5. Standar V: evaluasi keperawatan Perawat mengevaluasi kemajuan klien terhadap tindakan keperawatan dalam pencapaian tujuan dan merevisi data dasar dan perencanaan. Adapun kriteria prosesnya: a. Menyusun perencanaan evaluasi hasil dari intervensi secara komprehensif, tepat waktu dan terus menerus. b. Menggunakan data dasar dan respon klien dalam mengukur perkembangan kearah pencapaian tujuan. c. Memvalidasi dan menganalisis data baru dengan teman sejawat.

d. Bekerjasama dengan klien keluarga untuk memodifikasi perencanaan. Dengan standar asuhan keperawatan tersebut, maka pelayanan keperawatan menjadi lebih terarah. Standar adalah pernyataan deskriptif mengenai tingkat penampilan yang diinginkan dan kualitas struktur, proses, atau hasil yang dapat dinilai.

Standar pelayanan keperawatan adalah pernyataan deskriptif mengenai kualitas pelayanan yang diinginkan untuk mengevaluasi pelayanan keperawatan yang telah diberikan pada pasien (Gillies, 1989).

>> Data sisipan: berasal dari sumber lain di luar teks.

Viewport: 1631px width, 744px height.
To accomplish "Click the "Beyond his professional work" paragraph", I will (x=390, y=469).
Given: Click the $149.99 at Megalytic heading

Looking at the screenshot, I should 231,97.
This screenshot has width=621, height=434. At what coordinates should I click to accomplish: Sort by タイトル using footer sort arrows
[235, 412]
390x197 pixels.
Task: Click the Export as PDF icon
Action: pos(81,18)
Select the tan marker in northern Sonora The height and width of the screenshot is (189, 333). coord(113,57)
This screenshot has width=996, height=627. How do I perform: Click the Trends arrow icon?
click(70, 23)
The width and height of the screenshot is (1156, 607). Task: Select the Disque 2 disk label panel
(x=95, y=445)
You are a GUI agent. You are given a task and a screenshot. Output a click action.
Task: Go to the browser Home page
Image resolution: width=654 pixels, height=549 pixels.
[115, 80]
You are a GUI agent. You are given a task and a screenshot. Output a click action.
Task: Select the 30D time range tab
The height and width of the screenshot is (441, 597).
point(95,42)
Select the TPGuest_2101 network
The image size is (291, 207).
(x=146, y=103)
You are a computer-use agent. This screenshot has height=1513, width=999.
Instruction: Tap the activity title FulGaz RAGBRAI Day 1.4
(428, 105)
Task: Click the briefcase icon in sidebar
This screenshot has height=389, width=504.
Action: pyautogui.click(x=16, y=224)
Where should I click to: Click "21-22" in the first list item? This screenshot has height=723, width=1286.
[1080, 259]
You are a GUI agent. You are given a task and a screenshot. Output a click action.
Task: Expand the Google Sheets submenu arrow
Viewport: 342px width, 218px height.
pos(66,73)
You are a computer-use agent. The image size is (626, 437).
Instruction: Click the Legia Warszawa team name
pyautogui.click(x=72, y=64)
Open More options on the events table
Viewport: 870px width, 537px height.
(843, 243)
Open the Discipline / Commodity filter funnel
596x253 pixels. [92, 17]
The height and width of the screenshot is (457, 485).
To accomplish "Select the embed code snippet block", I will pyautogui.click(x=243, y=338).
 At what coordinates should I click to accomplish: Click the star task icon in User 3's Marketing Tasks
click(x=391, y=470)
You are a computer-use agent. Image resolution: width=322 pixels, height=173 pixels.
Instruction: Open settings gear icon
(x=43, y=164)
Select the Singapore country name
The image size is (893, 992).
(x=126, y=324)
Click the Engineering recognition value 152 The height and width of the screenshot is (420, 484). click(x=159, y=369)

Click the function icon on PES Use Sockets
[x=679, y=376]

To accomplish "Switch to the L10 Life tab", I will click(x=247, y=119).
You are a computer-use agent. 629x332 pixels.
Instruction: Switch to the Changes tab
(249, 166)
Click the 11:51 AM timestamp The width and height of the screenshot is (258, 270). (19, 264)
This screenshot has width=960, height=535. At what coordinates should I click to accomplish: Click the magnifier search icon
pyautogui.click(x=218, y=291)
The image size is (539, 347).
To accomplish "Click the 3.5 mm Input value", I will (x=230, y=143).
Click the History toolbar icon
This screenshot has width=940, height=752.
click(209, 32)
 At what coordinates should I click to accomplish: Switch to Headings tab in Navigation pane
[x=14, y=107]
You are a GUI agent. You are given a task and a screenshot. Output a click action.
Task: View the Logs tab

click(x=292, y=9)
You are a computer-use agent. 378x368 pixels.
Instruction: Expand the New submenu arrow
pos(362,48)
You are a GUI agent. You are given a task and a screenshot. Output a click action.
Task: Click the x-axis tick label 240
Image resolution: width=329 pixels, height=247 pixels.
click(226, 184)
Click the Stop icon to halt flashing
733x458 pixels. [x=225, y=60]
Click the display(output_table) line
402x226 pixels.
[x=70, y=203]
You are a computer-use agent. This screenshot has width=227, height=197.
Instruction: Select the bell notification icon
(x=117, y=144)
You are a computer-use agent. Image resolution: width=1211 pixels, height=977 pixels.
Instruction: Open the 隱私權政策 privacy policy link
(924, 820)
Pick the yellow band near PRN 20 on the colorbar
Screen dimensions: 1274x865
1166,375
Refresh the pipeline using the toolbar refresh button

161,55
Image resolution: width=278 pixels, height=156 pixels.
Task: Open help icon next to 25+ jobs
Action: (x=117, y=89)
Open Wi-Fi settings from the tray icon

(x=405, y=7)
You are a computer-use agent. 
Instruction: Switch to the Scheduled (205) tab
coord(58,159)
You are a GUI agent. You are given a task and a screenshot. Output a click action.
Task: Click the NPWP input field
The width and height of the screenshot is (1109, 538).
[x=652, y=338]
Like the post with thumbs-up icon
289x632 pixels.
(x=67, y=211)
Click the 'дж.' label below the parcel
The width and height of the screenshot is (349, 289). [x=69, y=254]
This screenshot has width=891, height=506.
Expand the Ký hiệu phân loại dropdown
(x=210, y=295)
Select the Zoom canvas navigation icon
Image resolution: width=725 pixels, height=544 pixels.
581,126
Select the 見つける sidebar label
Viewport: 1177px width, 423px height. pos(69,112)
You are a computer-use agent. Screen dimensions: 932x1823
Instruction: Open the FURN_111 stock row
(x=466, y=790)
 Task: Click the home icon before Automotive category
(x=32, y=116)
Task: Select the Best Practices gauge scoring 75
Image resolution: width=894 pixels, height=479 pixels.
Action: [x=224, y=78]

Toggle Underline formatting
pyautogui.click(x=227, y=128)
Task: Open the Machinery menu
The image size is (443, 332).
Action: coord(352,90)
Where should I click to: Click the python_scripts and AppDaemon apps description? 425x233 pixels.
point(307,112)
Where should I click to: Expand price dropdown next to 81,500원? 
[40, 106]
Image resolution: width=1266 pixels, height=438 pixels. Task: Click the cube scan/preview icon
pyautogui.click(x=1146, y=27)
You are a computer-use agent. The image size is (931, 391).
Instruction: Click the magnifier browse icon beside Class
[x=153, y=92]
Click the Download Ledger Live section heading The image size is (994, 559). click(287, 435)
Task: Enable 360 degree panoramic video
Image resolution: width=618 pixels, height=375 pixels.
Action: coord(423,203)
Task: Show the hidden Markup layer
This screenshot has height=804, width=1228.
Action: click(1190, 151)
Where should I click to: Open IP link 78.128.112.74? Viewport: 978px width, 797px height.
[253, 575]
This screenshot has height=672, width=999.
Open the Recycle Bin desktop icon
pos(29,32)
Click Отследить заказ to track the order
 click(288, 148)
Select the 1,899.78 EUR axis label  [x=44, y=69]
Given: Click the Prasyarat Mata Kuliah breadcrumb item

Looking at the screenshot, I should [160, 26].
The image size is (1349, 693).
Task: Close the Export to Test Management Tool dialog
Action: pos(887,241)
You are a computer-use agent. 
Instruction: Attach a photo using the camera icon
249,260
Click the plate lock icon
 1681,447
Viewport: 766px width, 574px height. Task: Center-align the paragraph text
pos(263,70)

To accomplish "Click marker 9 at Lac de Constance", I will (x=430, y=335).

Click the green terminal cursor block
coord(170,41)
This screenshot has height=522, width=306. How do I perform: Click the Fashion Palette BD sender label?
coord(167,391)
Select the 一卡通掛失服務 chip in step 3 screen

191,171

G. MASALAH DALAM PENILAIAN PELAKSANAAN KERJA Dalam penilaian pelaksanaan kerja perawat sering ditemukan berbagai permasalahan antara lain (Gillies, 1996): (1) Pengaruh haloeffect Pengaruh haloeffect adalah tendensi untuk menilai pelaksanaan kerja bawahannya terlalu tinggi karena salah satu alas an. Misalnya pegawai yang dekat dengan penilai keluarga dekat akan mendapat nilai tinggi dan sebaliknya pegawai yang sering menyatakan pendapat yang tidak sesuai dengan pendapat penilai akan mendapat nilai yang rendah. (2) Pengaruh horn Pengaruh horn adalah kecenderungan untuk menilai pegawai lebih rendah dari pelaksanaan kerja yang sebenarnya karena alasan-alasan tertentu. Seorang pegawai yang pelaksanaan kerja diatas tingkat rata-rata sepanjang tahun sebelumnya namun dalam beberapa hari penilaian pelaksanaan kerja tahunannya telah melakukan kesalahan terhadap perawatan pasien atau supervisi pegawai, cenderung menerima penilaian lebih rendah daripada sebelumnya.